Solidarietà tra i banchi: all’IC “Murmura-Vespucci” la donazione di sangue diventa una lezione di vita
Grande partecipazione all’iniziativa promossa in collaborazione con l’AVIS Provinciale di Vibo Valentia
Il cortile dell'Istituto Comprensivo Murmura “Amerigo Vespucci” si è trasformato, per un giorno, in un cuore pulsante di solidarietà. Grazie alla presenza dell’autoemoteca dell’AVIS Provinciale, la scuola ha ospitato una straordinaria giornata di raccolta sangue, trasformando la teoria dell'educazione civica in una pratica concreta e vitale.
L’iniziativa non è stata un evento isolato, ma il culmine di un percorso di formazione e sensibilizzazione curato dai volontari AVIS. Con passione e competenza, gli esperti hanno spiegato a studenti e famiglie l’importanza della donazione, preparando il terreno per quella che si è rivelata una risposta corale e consapevole da parte di tutta la comunità scolastica.
Il successo della giornata porta la firma della docente Vittoria Urzetta, ideatrice e coordinatrice dell’organizzazione. Il suo lavoro minuzioso ha permesso che ogni fase, dalla logistica all’accoglienza, si svolgesse nel migliore dei modi, favorendo l'adesione massiccia di genitori, docenti e personale ATA.

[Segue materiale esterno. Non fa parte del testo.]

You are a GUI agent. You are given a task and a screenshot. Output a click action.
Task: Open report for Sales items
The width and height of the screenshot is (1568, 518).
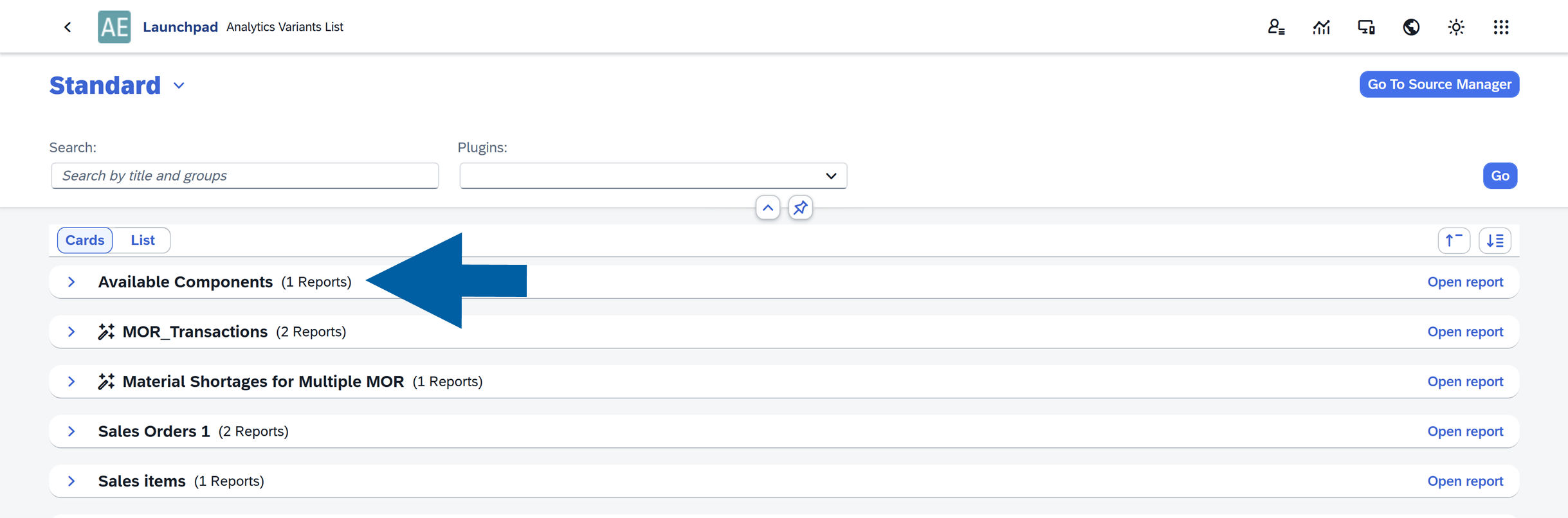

Particolarmente toccante è stato il contributo di Barbara Fialà, studentessa della classe 3F, che ha voluto omaggiare l’iniziativa donando un disegno realizzato a mano. Un’opera che è diventata il simbolo della gratitudine dei più giovani e della loro capacità di interpretare valori profondi attraverso l'arte e la sensibilità.

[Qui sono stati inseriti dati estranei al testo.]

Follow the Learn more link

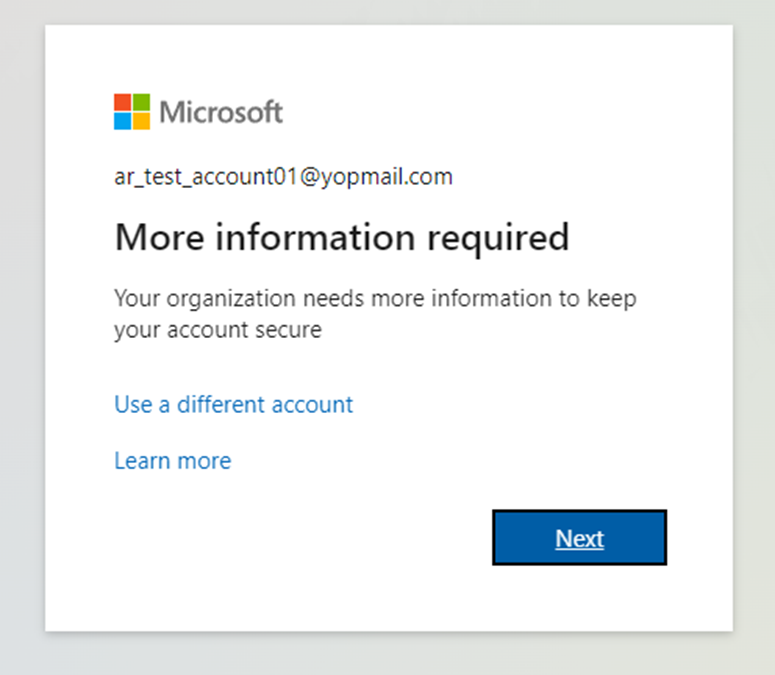[172, 460]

L'entusiasmo degli studenti, pur non essendo ancora tutti in età per donare, è stato il motore dell'evento: hanno promosso l'iniziativa tra i propri cari, dimostrando una maturità e un senso di responsabilità encomiabili.
«Questa giornata – commentano gli organizzatori – lascia un segno positivo e duraturo». Il ringraziamento finale va a tutti coloro che hanno "teso il braccio", confermando che quando scuola e associazionismo collaborano, il risultato è un arricchimento che va ben oltre i libri di testo, seminando i germi di una società più altruista e coesa.